No início deste governo, em artigo publicado nesta Folha de S.Paulo ("Tendências/Debates", dia 5/2/04), levantei a suspeita de que o núcleo dirigente do PT tivesse um projeto de poder com vista à mexicanização do país na forma de um modelo semelhante ao que vigorou no México durante os 70 anos de domínio do Partido Revolucionário Institucional.
Consistiria na manutenção da democracia formal, mas com a implantação de uma ditadura de fato graças ao poder hegemônico de um partido, não apenas pelo controle do aparelho estatal mas também pelo controle de boa parte da sociedade organizada.
Como resultado da clarividência dos políticos chilenos, aquele país é um modelo de estabilidade, exceção sul-americana |
Desconfio que esse plano começaria a ser executado de maneira dissimulada neste primeiro governo e, então, ser acelerado e consolidado no segundo mandato.
Esse projeto algo sinistro foi abalado, no início de 2004, pelo caso Waldomiro Diniz, e definitivamente abortado pela atual maré de escândalos, que fragilizou o governo e feriu fundo o PT.
O sonho petista de hegemonia transformou-se rapidamente num pesadelo de agonia. Mas o problema não é só do governo e do PT. O país vive situação muito difícil, pela conjugação de uma grave crise política com um complicado impasse econômico.
A crise política todos conhecemos. O impasse econômico consiste na impossibilidade de se retomar um crescimento elevado sem disparar a inflação. E a superação da crise política, por sua vez, é precondição para o rompimento do impasse econômico.
Para não reinventarmos a roda, talvez seja a hora de recorrermos à experiência alheia, não para copiá-la, mas para adaptá-la à nossa realidade. E nem precisamos sair do contexto latino-americano. Já que o PT quis repetir o mau exemplo do México do Partido Revolucionário Institucional, vamos mirar o bom exemplo do Chile do Partido Socialista.
Como é sabido, o regime militar chileno foi politicamente tirânico e socialmente injusto, mas se revelou competente na gestão da economia, que apresentou excelente desempenho na fase final do período autoritário.
Com o advento da redemocratização, temia-se que qualquer um dos dois grandes partidos do país -o Democrata Cristão, de centro, e o Socialista, de esquerda-, ao chegar ao poder, enveredasse por uma política econômica populista e irresponsável.
Foi então que o dirigentes de ambos os partidos tiveram a lucidez de fazer a chamada "concertación", um pacto que consistia basicamente em sustentar o equilíbrio macroeconômico, com mudanças apenas pontuais no modelo seguido pelos militares.
Acordo fielmente cumprido pelos governos que se seguiram ao regime militar -tanto pelos democrata-cristãos como pelos socialistas, ora no poder.

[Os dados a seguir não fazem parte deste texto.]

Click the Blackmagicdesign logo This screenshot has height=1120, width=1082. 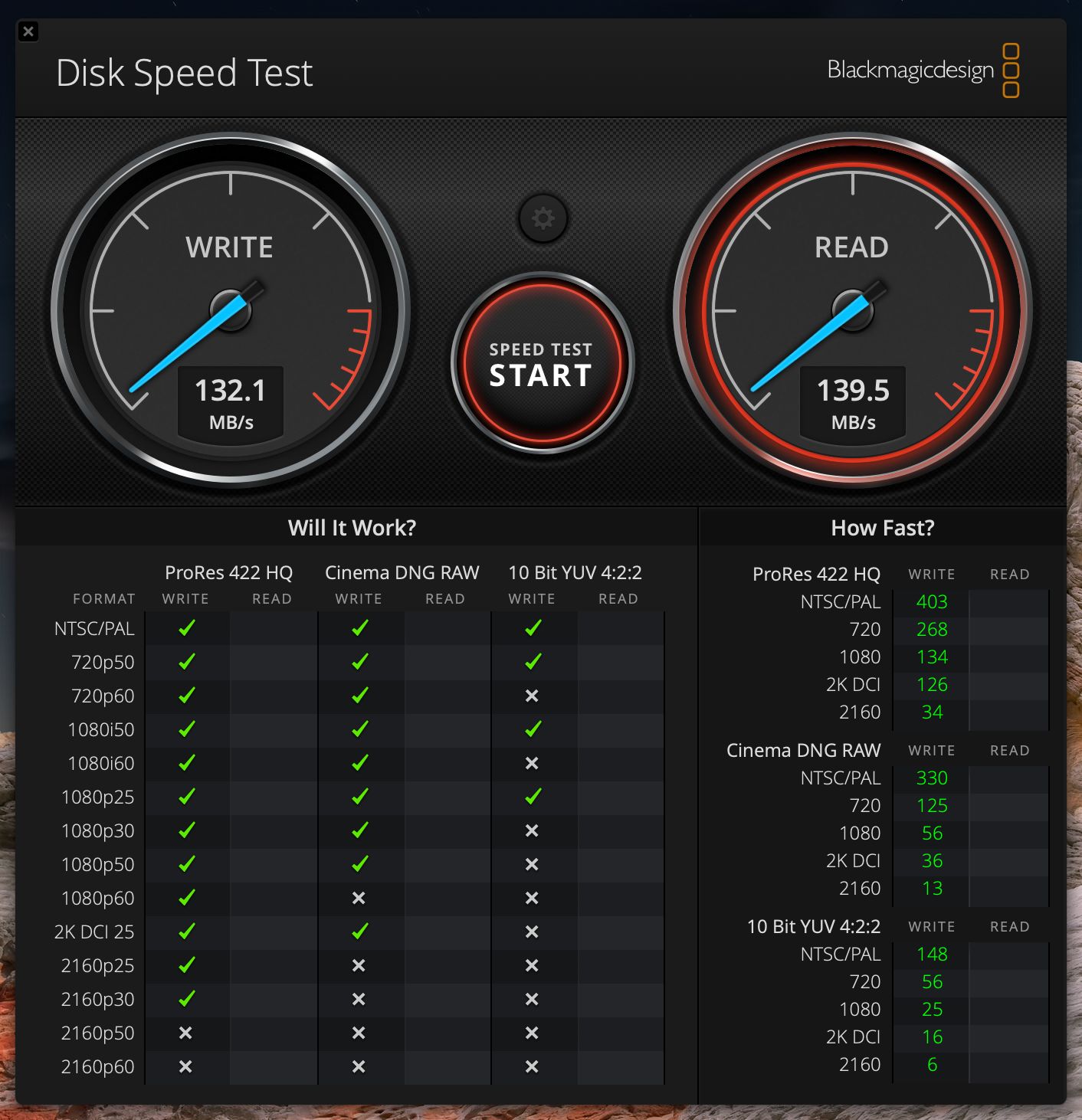click(922, 70)
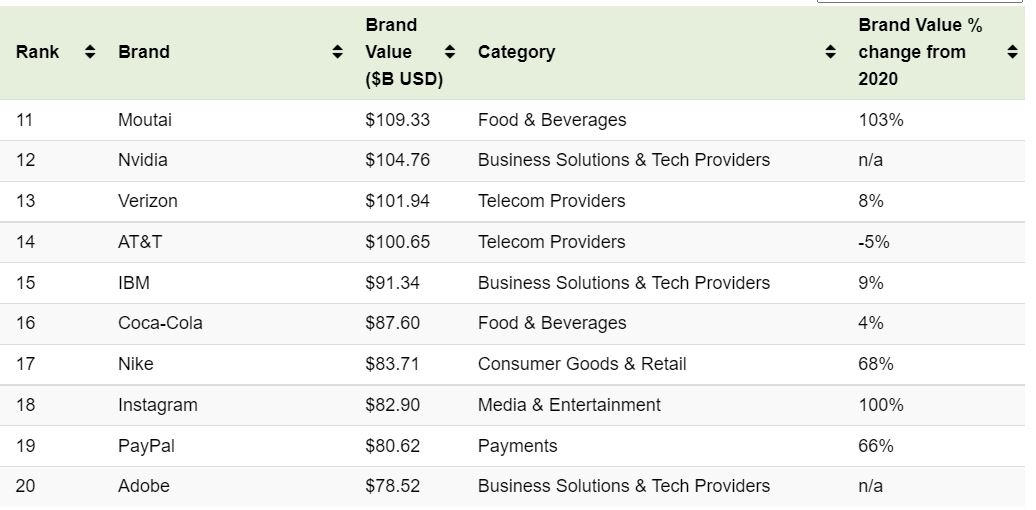Select the Moutai brand cell
The height and width of the screenshot is (510, 1036).
145,120
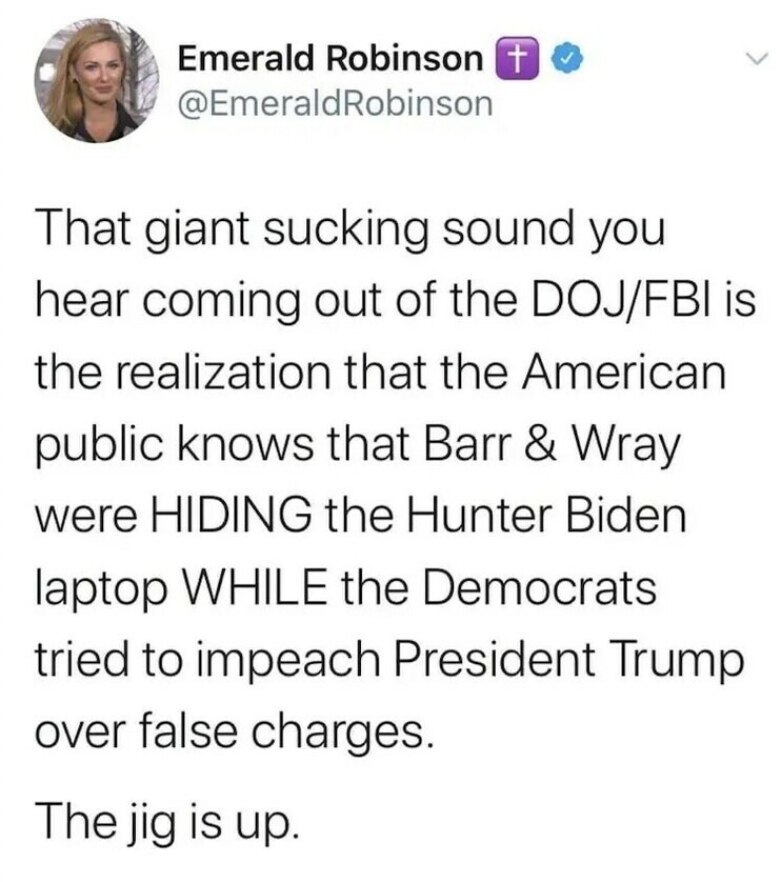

Importante lembrar que o Partido Socialista chileno é o mesmo de Salvador Allende, cujos herdeiros souberam reformular o programa partidário a fim de ajustá-lo ao mundo de hoje.
Como resultado da clarividência dos políticos chilenos, aquele país é um modelo de estabilidade, uma grata exceção no cenário conturbado da América do Sul, ao viver há anos em lua-de-mel com a trindade virtuosa: elevado crescimento econômico, inflação baixa e sistemática redução da pobreza.
Os dirigentes dos quatro maiores partidos do Brasil -PMDB, PT, PSDB E PFL, que detêm a maioria absoluta do Congresso Nacional-, se tiverem visão de estadista, aproveitarão a crise política atual para transformar esse limão em uma limonada e buscar, com grandeza, uma saída à chilena.
O objetivo? Encurtar o caminho para alcançar a trindade virtuosa que eles alcançaram.
Já que os petistas não conseguiram fazer, unilateralmente, a mexicanização que só eles queriam, então, que façamos, consensualmente, a chilenização que todos queremos.